Ardem hectares e hectares de floresta em fogos ateados madrugada dentro, semeando a destruição e matando estupidamente dezenas de pessoas indefesas.
Regressado de férias, o primeiro-ministro descobre, subitamente, a figura da calamidade pública a título «preventivo». E aparece, em pose sorridente, na capa da revista do Expresso, como se nada tivesse acontecido e não fosse nada com ele. Promete agora (a contar para o focus group?) que as responsabilidades de Pedrógão «não ficarão solteiras», quando tudo aponta em sentido contrário.
Que país é este?
Secadas as lágrimas, a ministra da Administração Interna anunciou, também em jeito de balanço à tragédia de Pedrogão, que falhou o sistema de comunicações de emergência, SIRESP (o qual, aliás, continua falhar), que houve «descoordenação no posto de comando» da Protecção Civil, e que determinou o apuramento de responsabilidades da Secretaria Geral do seu próprio Ministério, como se não tutelasse nada e fosse mera observadora.
Que país é este?
Caiu uma árvore secular na Madeira, matando 13 pessoas e ferindo mais meia centena, durante a romaria tradicional da Senhora do Monte.
Decretou-se o luto regional e nacional e assistiu-se, novamente, ao ‘jogo de empurra’, sem ninguém se dar ao incómodo de explicar porque foram ignorados os avisos do risco iminente feitos ao longo de anos.
Que país é este?
Há cerca de dois meses houve um assalto em Tancos, sendo roubado um importante lote de material de guerra.

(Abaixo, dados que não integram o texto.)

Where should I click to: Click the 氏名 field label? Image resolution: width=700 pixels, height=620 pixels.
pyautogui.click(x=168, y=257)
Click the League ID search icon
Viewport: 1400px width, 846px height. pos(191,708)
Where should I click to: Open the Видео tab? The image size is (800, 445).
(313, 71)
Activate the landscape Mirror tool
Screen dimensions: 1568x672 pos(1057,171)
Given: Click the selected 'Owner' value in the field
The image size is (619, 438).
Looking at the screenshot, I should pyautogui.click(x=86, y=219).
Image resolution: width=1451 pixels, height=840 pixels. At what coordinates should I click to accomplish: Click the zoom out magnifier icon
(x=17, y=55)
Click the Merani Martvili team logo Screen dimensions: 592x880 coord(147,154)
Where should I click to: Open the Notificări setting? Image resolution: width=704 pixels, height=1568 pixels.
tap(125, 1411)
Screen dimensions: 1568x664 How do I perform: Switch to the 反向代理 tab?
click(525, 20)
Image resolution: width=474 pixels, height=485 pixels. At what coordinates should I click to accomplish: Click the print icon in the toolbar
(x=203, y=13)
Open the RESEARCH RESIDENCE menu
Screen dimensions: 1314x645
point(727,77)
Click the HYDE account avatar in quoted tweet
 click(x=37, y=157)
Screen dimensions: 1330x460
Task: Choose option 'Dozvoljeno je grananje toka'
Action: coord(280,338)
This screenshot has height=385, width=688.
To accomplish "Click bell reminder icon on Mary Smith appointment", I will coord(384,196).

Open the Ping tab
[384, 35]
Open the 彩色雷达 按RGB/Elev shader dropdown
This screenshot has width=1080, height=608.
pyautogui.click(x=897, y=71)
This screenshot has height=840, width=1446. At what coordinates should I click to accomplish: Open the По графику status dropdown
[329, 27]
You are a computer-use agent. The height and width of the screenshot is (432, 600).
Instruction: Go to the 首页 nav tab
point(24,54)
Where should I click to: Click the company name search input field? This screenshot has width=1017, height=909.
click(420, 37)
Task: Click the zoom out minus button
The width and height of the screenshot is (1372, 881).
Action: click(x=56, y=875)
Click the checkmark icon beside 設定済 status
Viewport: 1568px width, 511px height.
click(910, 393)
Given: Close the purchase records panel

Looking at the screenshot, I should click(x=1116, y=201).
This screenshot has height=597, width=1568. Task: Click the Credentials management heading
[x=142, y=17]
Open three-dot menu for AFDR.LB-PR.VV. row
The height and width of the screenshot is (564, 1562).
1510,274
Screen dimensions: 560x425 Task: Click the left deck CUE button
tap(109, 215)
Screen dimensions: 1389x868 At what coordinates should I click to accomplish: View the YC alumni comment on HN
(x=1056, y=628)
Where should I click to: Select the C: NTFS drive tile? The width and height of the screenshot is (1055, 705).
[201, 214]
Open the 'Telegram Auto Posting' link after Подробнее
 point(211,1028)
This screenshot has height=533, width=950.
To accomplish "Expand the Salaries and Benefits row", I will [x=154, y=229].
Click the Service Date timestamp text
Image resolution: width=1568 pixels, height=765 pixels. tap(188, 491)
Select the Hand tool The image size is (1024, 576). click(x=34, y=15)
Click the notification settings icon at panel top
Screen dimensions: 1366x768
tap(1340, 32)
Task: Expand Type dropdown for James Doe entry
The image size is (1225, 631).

O chefe do Estado-Maior do Exército surgiu em directo na RTP a anunciar a exoneração de cinco comandantes operacionais da Base (mais tarde reintegrados, sem o menor pudor de parte a parte) e garantiu, peremptório, que a sua demissão não lhe passou «minimamente pela cabeça».
De facto, tanto ele como o chefe do Estado-Maior General e o ministro da Defesa contradisseram-se o bastante para ficarem mal no retrato. Caiu o silêncio sobre as investigações. E os inquéritos da praxe devem ter o destino do costume: a gaveta.
Que país é este?
Ainda nas Forças Armadas, soube-se (na ressaca de Tancos) que por «ausência de recursos próprios» são contratadas empresas privadas, por ajuste directo, para assegurarem a «vigilância e segurança» de vários estabelecimentos militares.
O gabinete do ministro da Defesa ‘sacudiu a água do capote’ e colocou o assunto na alçada dos chefes dos ramos das Forças Armadas. E ninguém se interroga sobre o caricato da situação? Saberemos um destes dias que as esquadras da PSP – ou os quarteis da GNR – também contratam empresas privadas para montar sentinelas?
Que país é este?
Em finais de Julho, Ricardo Salgado concedeu uma entrevista cirúrgica ao DN (a cuja administração preside Daniel Proença de Carvalho, advogado pessoal do ex-banqueiro, pai de outro advogado que o patrocina), na qual disse o que lhe apeteceu, sem ser incomodado.
Da conversa extraíram-se frases sonantes para títulos, como O Banco de Portugal é que criou os lesados do BES ou O Banco de Portugal provocou o colapso e os lesados do BES.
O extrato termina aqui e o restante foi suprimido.